Posted: 01 Mar 2012   Print   Send a link
Radio Netherlands Media Network, 27 Feb 2012, citing radiocaroline.co.uk. "UK media regulator Ofcom is hopeful that it will soon be in a position to draft a consultation document regarding any possible future use for 648 kHz. Until last year the frequency was used to transmit the programmes of the BBC World Service - and for about six weeks carried Dutch Radio 1 on a temporary basis - but the BBC has now confirmed to Ofcom that it has no intention of using the frequency for any purpose in the future. The regulator is now in discussion with the company that owns the transmitting infrastructure for this channel [Babcock], and whilst this process may take some time, Ofcom has confirmed that its intention is to proceed with drafting the document which will invite members of the public to make Ofcom aware of how they would wish the channel to be used." See also comments. And previous posts on 13 Feb and 31 Mar 2011. -- This could be a good frequency for NPR to reach US expats and other anglophones in Europe, if funding could be found.

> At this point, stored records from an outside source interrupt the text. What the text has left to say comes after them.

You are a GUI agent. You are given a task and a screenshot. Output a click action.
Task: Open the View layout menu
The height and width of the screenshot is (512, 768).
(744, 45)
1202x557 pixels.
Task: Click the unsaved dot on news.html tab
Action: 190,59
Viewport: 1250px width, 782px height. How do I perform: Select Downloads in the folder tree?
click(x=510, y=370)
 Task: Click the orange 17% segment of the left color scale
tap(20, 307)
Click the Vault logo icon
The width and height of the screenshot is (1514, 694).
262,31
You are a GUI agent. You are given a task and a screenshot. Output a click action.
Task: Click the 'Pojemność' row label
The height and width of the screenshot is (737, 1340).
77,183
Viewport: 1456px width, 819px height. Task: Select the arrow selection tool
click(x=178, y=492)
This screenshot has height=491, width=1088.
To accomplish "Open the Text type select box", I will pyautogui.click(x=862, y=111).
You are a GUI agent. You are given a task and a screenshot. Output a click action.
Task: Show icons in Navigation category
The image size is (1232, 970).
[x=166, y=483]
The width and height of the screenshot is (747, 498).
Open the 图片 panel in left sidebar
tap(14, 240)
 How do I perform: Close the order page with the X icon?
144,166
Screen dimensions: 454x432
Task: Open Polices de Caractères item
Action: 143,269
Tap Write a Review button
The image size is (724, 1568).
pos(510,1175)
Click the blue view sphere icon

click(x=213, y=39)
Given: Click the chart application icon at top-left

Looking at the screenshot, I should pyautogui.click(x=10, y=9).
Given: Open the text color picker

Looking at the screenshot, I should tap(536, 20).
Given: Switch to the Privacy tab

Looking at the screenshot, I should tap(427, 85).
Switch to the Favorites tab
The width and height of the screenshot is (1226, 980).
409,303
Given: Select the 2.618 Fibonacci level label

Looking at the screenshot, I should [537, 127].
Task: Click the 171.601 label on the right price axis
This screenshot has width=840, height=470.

Totaal TV (Hilversum), 29 Feb 2012, Jan-Hein Visser: "Er zal nu een publieke consultatieronde plaatsvinden om te bepalen wat er met de frequentie moet gebeuren. Er zijn ondanks de vele digitale ontvangstmogelijkheden nog altijd veel geluiden te horen van luisteraars in Nederland en België, die de middengolfuitzendingen missen."

Proteus and Ariel, 2 Feb 2012, excerpt of "BBC 648" by Rogier VanDeWeyden:

Broadcast the bits of a single thought,

From Orfordness to the whole world,

Error-Corrected, CRCed, bound to arrive,

Complete and clean, bounced off Heaviside,

Brought back to earth in sparking coils.